Today it is over 33million.


----------



## LaraAmber (Feb 24, 2009)

balaspa said:


> There were some safety wires. I mean, of course, there had to be. No one would film a commercial that could end up killing the star. However, the split itself was very real.


Oh they were very upfront in interviews that he was wearing safety equipment that was removed in editing and there were specially built platforms for his feet to give him a stable surface.


----------



## Betsy the Quilter (Oct 27, 2008)

OK, the ad has spawned a lot of spoofs on YouTube. This is one of the best I've seen.
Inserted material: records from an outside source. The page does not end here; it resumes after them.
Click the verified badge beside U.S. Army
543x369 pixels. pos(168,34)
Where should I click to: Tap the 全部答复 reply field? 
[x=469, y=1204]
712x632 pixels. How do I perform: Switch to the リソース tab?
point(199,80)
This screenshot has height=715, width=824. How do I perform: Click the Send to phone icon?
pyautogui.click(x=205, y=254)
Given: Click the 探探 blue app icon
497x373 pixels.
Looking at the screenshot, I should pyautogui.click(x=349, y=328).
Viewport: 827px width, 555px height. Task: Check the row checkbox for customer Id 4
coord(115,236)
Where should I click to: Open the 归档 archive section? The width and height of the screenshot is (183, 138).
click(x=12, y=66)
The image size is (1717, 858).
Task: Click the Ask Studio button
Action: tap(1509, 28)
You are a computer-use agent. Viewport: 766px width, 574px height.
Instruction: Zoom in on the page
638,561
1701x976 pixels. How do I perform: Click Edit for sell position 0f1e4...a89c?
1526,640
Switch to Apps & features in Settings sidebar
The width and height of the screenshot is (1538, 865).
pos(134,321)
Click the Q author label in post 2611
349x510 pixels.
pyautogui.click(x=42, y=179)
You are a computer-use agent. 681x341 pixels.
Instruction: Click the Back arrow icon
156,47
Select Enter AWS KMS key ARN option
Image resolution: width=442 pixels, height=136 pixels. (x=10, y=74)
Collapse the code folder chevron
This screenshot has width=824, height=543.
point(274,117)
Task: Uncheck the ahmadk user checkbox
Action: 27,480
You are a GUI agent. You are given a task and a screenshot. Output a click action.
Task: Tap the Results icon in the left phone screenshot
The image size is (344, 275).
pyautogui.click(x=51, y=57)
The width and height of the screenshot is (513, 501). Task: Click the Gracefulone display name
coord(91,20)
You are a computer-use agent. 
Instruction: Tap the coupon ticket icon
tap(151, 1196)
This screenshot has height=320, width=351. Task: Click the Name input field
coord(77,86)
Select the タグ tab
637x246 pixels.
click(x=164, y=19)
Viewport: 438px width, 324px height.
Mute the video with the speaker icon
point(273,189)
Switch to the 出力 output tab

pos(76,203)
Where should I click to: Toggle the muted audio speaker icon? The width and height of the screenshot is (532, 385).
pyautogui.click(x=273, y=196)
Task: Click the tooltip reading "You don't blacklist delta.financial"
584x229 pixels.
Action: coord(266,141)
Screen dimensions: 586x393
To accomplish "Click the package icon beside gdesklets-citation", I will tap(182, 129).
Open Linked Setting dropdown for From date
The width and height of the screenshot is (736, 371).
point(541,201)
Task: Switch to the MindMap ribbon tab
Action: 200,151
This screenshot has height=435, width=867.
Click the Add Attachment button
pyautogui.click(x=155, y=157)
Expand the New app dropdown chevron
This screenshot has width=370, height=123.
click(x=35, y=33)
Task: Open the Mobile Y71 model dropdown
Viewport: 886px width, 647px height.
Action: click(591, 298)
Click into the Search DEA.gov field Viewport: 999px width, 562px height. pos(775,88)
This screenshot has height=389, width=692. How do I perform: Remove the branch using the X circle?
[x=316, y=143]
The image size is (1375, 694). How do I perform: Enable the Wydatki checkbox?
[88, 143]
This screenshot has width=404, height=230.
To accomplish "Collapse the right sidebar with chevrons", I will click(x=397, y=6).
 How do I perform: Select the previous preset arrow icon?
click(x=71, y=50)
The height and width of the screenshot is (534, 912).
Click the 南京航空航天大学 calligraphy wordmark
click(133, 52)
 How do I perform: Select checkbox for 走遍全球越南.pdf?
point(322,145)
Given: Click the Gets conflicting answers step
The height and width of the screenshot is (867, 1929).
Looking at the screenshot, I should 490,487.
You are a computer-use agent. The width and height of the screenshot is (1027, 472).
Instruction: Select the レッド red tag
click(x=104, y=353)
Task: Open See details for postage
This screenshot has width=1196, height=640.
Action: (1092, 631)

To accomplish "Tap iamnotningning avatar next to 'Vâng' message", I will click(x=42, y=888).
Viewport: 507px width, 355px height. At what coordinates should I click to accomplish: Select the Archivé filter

Channing Tatum on the set of 22 Jump Street:






This so cracked me up. I've watched it almost as much as I've seen the original. NOTE: If you are at work, you might want to have the sound down. There are some bleeped words at some point, but it's not just the music from the original video.

Betsy


----------



## Atunah (Nov 20, 2008)

Ok, that was funny. But that hair, that hair


----------



## 68564 (Mar 17, 2013)

That is pretty much how it would go for me! LOL!!!


----------



## Betsy the Quilter (Oct 27, 2008)

Atunah said:


> Ok, that was funny. But that hair, that hair


On the other hand, tight, crocked pants. 

Betsy


----------



## BTackitt (Dec 15, 2008)

Betsy the Quilter said:


> On the other hand, tight, crocked pants.
> 
> Betsy


It IS all about the draping of fabric, riiiight Betsy?


----------



## Betsy the Quilter (Oct 27, 2008)

It's all about the fabric.



Betsy


----------



## balaspa (Dec 27, 2009)

Hah! The Channing one is pretty funny. However, he should have been going backwards...just sayin'...accuracy guys.


----------